Перед выходом в море за круглым столом в кают-компаний собрались офицеры. Пустовало только кресло Грачева, которое никто ни при каких обстоятельствах не занимал. Товарищи как бы подчеркивали, что помнят о нем и рассчитывают на скорое его возвращение.
— …Вот и все, что я могу вам доложить, — отходя от карты, закончил Георгий Степанович, обращаясь к офицерам. — Операция наступательного характера. И я рассчитываю, что вы, товарищи, сделаете все от вас зависящее, чтобы не уронить честь флага «Буревестника». Действовать, как в феодосийском десанте, смело, инициативно. Гитлеровец любит букву устава и на море. Он от нее не отступит. И когда вы вдруг переворачиваете его представление о том или ином тактическом приеме, он теряется, тупеет, злится и не может понять: почему же получается не так, как он хочет, как его учили, как ему вдалбливали в голову? Если бы мы на подходе к Феодосии, открыв стрельбу, замешкались, входя в порт, противник наверняка успел бы собраться с силами, наладить управление и как-то организовать оборону. А в море при встрече с врагом внезапность нападения особенно ошеломляет противника и тем самым ускоряет его гибель.
Карты были унесены в штурманскую рубку, и каждый получил разрешение отдохнуть перед съемкой с якоря, но никто не покинул круглого стола кают-компании. Офицеры вспоминали прошлые походы, ругали почту за позднюю доставку писем, говорили о Севастополе, который в последние дни все чаще и чаще упоминался в сводках Совинформбюро, а вестовой Музыченко, как всегда, разливал черный, как деготь, чай.
Скоро рассвет.
Фосфорится возбужденная винтами вода, пенится, вскипает пузырями и, рассыпаясь, образует за кормой гигантский голубой веер. По буруну, по тугому встречному ветру стоящие на мостике Смоленский, Павлюков и Жолудь ощущают ход корабля.
— Сегодня мы вроде как в охранении идем, — указав на «Чапаева» и «Грозного», сказал Илья Ильич и, придерживая фуражку, спустился на верхнюю палубу.
— Здравствуй, Володя! — окликнул он парторга Соколова. — Погода-то! Только немецких «дельфинов» ловить.
— С ветерком идем, товарищ комиссар, — весело отозвался Соколов.
Павлюков испытующе посмотрел на него и уже тише проговорил:
— Ну как?
— Беседовал с комендорами главного калибра.
— Настроение?
— Настроение? Да они в огонь и воду пойдут. Только сказать.

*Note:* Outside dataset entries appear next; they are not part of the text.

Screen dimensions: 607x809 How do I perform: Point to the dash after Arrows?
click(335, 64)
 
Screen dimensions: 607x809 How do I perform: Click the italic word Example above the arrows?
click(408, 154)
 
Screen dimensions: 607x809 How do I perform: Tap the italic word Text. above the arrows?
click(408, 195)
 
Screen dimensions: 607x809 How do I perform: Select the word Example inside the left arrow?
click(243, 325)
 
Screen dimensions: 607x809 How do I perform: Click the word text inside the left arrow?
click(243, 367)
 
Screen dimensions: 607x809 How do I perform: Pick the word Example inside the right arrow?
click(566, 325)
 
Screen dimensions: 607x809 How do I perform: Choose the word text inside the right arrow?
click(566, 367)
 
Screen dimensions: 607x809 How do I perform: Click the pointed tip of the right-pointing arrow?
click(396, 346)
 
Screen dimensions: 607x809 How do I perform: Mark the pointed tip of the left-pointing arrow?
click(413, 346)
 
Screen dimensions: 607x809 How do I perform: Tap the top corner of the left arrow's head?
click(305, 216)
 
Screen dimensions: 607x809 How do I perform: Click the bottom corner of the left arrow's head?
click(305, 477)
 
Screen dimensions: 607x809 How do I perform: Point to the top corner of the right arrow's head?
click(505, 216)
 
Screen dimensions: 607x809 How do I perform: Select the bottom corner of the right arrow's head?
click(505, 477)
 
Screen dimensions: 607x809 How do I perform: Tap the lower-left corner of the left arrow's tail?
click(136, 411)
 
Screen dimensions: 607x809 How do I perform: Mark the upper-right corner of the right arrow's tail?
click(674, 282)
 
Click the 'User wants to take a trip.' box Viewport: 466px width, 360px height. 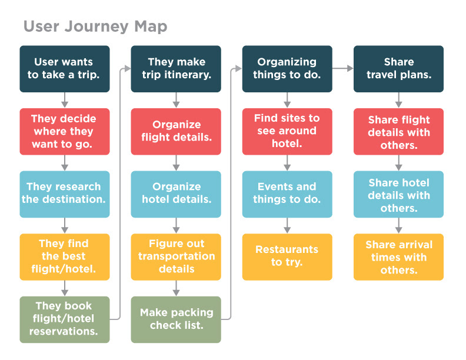point(65,69)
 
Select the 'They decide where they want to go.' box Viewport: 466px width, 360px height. point(65,131)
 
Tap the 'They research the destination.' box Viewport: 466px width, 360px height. point(65,194)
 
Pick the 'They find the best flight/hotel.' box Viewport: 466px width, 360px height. point(65,256)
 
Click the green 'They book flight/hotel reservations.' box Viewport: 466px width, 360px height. point(65,319)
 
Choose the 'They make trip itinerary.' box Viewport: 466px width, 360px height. point(176,69)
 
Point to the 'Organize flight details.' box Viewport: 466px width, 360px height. point(176,131)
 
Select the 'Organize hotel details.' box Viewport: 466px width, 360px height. point(176,194)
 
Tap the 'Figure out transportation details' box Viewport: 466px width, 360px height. point(176,256)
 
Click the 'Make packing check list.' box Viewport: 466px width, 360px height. point(176,319)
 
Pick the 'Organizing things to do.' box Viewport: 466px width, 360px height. point(287,69)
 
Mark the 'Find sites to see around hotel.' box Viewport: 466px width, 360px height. point(287,131)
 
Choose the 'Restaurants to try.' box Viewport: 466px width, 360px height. point(287,256)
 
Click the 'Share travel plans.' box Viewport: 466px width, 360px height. point(398,69)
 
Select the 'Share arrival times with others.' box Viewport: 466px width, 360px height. point(398,256)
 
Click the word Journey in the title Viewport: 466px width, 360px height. point(96,27)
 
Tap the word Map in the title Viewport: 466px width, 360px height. point(151,27)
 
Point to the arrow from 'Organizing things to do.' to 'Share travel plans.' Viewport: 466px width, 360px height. point(342,68)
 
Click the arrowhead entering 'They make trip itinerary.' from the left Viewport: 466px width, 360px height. point(128,69)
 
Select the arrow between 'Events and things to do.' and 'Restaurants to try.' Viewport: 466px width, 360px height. point(287,225)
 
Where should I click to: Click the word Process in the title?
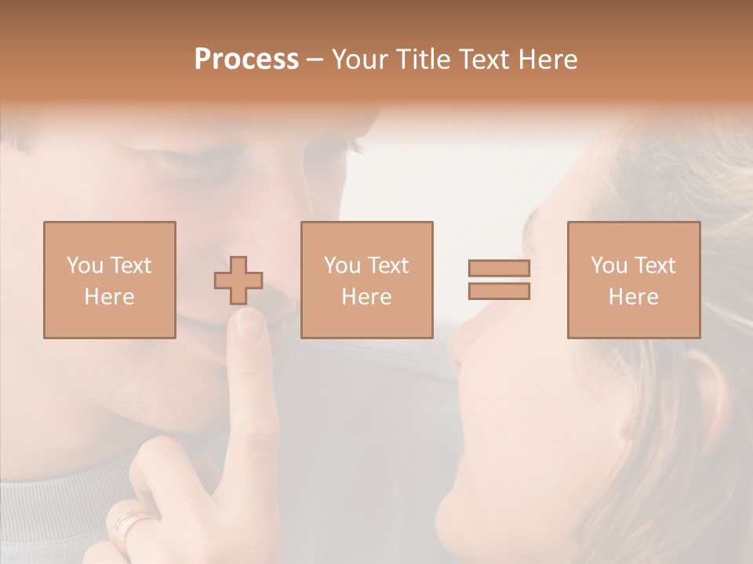pos(246,60)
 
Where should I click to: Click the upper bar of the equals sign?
pos(499,268)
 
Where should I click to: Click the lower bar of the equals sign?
pos(499,291)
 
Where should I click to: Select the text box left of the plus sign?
pos(109,280)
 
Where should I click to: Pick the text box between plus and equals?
pos(366,280)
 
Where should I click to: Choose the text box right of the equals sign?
pos(633,280)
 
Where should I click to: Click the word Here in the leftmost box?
pos(109,297)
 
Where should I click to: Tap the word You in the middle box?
pos(342,266)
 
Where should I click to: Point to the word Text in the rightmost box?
pos(656,266)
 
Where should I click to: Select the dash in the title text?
pos(315,60)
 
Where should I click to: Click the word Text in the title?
pos(487,60)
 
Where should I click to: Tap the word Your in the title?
pos(360,60)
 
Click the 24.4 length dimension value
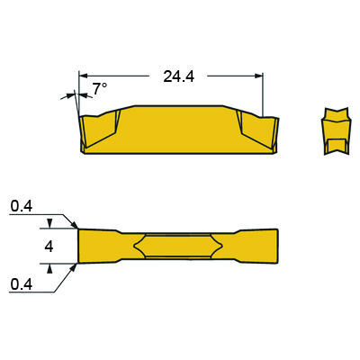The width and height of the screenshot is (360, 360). [179, 76]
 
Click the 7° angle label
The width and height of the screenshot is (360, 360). [99, 89]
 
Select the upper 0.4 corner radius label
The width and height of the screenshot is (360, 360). [22, 206]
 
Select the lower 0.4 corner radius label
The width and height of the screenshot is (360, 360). [22, 284]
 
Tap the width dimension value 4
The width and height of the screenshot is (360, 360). [49, 247]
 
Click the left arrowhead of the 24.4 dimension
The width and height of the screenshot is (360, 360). [83, 76]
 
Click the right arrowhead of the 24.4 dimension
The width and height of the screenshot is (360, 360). [259, 76]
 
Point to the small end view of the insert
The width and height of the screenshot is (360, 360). [336, 131]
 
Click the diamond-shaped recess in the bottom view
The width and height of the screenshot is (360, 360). [178, 246]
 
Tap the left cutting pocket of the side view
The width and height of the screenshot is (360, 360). [99, 129]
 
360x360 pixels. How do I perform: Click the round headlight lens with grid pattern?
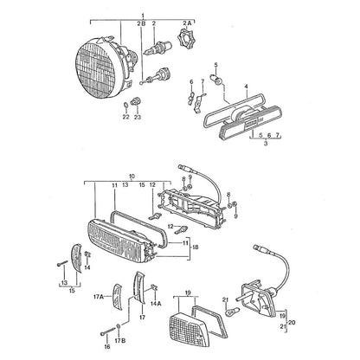point(99,71)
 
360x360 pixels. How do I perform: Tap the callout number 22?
point(125,117)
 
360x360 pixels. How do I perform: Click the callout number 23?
point(138,117)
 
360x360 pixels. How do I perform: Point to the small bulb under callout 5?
point(218,79)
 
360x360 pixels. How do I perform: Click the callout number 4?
point(246,86)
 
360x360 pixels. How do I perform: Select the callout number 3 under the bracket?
point(266,143)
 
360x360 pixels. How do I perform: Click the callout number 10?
point(132,176)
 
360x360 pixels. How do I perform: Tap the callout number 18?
point(195,248)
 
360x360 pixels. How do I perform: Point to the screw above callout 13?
point(62,263)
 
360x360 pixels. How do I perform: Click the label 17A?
point(99,296)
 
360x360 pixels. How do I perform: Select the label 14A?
point(156,304)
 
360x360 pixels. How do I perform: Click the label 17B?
point(120,341)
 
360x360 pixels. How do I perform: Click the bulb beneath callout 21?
point(233,312)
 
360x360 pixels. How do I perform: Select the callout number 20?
point(292,323)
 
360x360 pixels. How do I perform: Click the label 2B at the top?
point(142,23)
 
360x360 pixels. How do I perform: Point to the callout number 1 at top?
point(143,15)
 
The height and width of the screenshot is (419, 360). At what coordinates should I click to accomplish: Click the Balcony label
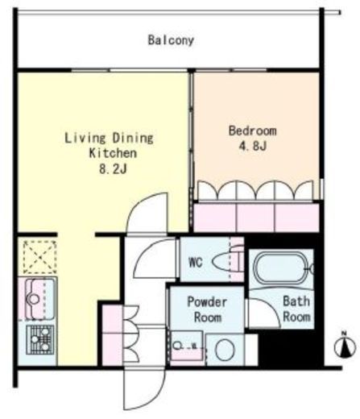click(x=171, y=40)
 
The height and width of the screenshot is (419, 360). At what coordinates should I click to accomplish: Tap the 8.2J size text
click(x=113, y=169)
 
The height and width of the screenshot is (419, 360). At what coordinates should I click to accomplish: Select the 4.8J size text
click(x=252, y=146)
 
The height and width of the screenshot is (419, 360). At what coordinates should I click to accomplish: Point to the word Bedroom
click(x=252, y=131)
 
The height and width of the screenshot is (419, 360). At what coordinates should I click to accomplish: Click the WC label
click(x=196, y=263)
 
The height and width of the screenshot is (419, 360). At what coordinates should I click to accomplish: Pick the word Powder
click(x=207, y=301)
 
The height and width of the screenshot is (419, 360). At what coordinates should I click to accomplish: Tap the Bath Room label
click(x=296, y=309)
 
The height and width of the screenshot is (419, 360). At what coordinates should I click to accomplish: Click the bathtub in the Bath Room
click(x=280, y=268)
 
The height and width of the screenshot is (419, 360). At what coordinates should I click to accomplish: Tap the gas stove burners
click(x=40, y=340)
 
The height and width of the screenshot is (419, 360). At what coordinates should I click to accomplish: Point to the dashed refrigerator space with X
click(x=39, y=257)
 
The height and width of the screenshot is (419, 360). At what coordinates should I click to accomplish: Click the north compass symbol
click(x=344, y=346)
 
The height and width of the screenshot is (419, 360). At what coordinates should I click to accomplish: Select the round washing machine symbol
click(x=225, y=350)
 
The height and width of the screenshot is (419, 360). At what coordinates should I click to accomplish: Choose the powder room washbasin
click(x=186, y=346)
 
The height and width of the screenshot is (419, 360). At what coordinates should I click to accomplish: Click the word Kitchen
click(x=113, y=154)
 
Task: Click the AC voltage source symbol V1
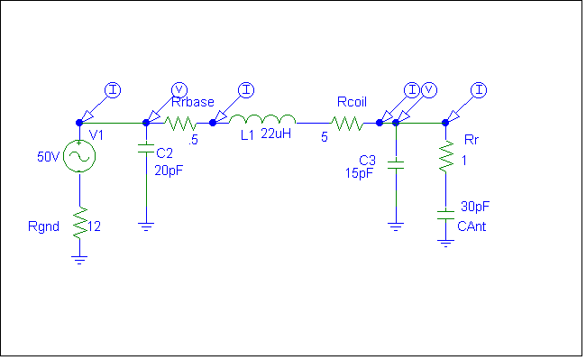click(x=79, y=157)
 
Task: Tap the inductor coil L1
click(x=262, y=121)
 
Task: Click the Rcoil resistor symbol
click(x=348, y=122)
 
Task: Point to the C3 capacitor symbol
click(x=395, y=166)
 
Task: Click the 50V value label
click(x=48, y=156)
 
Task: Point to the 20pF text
click(x=169, y=170)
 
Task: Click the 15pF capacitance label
click(x=359, y=173)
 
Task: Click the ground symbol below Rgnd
click(x=79, y=259)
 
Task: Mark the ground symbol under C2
click(x=145, y=226)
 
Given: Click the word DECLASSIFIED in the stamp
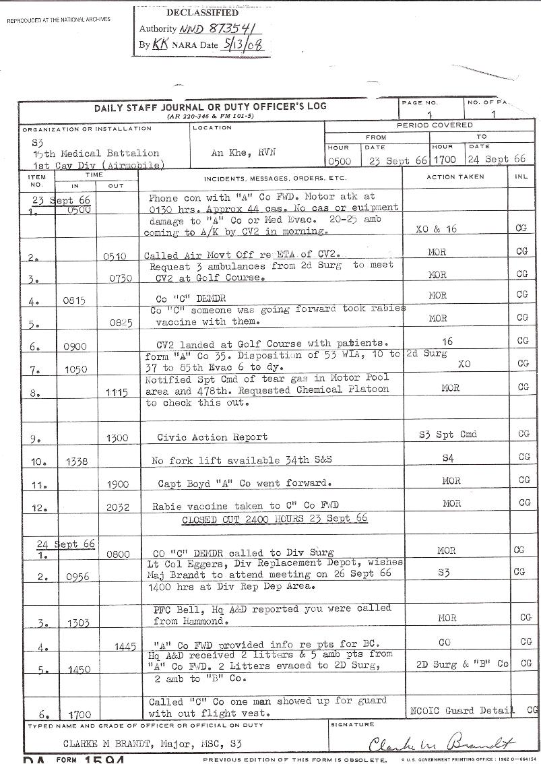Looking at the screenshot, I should click(x=202, y=13).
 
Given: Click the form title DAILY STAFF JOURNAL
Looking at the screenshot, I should click(x=210, y=106).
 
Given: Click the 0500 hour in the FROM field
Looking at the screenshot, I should click(x=340, y=161).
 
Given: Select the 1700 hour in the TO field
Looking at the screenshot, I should click(x=444, y=160).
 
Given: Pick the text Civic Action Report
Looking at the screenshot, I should click(x=212, y=437).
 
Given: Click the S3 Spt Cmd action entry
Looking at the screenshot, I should click(x=447, y=435).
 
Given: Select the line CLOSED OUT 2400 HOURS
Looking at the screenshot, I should click(x=275, y=519).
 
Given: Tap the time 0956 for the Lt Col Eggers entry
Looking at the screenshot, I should click(x=79, y=577).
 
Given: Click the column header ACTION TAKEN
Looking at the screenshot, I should click(x=455, y=177).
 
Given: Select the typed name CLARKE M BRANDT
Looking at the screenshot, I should click(x=100, y=744).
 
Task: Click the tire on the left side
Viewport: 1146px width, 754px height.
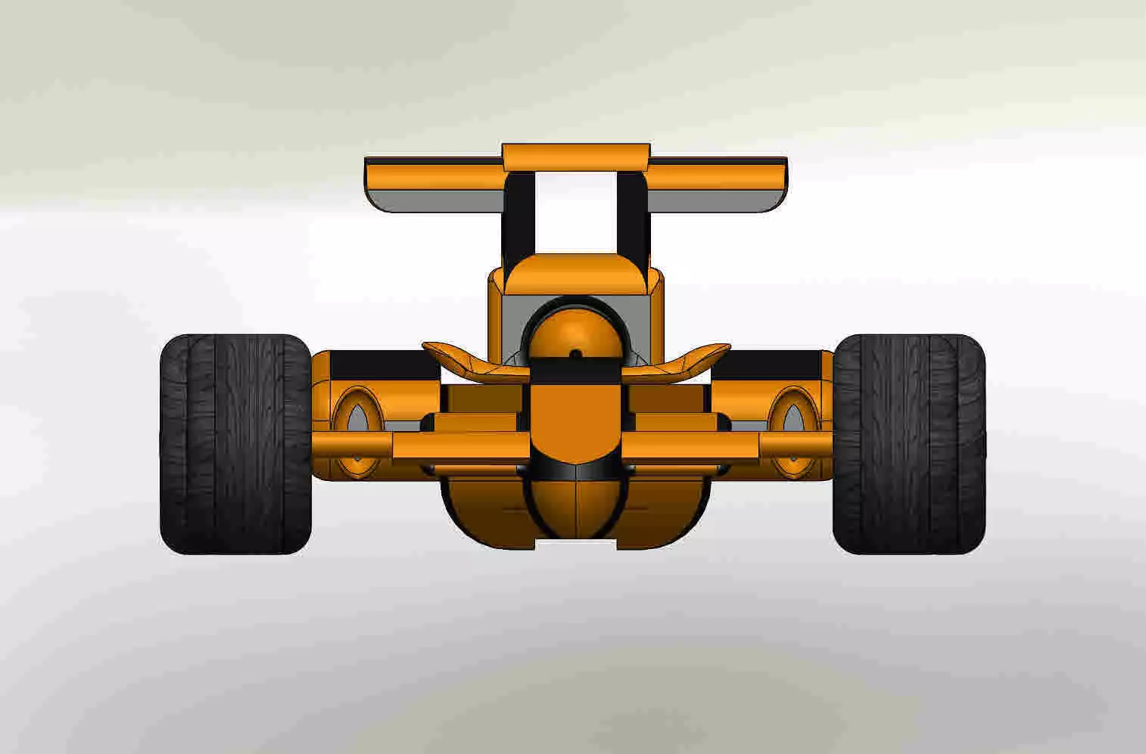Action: (x=235, y=445)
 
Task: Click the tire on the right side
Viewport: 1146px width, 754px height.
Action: (x=908, y=445)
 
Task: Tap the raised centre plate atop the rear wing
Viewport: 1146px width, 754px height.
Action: (x=575, y=157)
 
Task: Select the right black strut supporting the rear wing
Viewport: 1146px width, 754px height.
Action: (x=632, y=216)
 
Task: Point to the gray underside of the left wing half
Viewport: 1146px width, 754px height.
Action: (x=435, y=200)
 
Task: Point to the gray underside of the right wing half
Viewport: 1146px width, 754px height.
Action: (x=715, y=200)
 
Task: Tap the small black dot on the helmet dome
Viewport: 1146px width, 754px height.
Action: (x=575, y=354)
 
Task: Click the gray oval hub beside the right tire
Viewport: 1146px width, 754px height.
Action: (x=793, y=420)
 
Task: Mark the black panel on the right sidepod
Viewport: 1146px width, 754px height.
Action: (x=768, y=365)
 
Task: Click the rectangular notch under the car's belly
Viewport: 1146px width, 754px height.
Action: (x=576, y=544)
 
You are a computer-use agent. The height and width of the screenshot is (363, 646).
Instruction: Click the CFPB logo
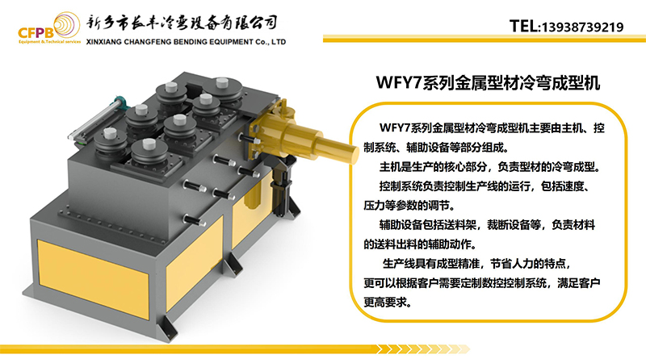(49, 28)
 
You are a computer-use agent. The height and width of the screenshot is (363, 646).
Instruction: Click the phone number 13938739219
(582, 27)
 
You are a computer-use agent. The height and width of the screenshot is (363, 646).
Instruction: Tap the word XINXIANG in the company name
(104, 42)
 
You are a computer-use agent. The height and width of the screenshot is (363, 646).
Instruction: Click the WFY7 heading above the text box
(488, 83)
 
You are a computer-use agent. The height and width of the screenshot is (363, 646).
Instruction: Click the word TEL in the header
(523, 27)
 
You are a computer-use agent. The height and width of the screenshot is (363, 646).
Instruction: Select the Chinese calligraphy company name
(182, 23)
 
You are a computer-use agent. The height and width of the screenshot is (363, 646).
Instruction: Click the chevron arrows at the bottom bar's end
(423, 349)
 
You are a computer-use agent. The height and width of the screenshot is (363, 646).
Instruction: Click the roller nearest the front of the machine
(149, 153)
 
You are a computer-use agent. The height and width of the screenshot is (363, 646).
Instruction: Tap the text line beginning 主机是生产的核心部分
(489, 167)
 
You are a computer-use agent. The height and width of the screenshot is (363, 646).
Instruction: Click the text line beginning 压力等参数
(409, 205)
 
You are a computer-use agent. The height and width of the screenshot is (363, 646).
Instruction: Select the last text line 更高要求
(388, 302)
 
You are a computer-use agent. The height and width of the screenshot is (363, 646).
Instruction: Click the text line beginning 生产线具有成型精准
(477, 264)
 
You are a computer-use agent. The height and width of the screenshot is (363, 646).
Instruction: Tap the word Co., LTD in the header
(271, 42)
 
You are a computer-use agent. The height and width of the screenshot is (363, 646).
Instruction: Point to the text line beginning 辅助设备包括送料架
(487, 225)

Павлюков улыбнулся. Заметив Ханаева, он подозвал его:
— А вот, кстати, Иван Кириллович, я к вам, в котельное, хочу Соколова послать.
— Готов проводить, — пожал плечами старик. — А, простите, зачем это?
— Иван Кириллович! Поход может быть тяжелым, — понизив голос, серьезно сказал комиссар. — Не мешает перед таким походом лишний раз по-товарищески, тепло с матросом поговорить. Хорошее слово много весит.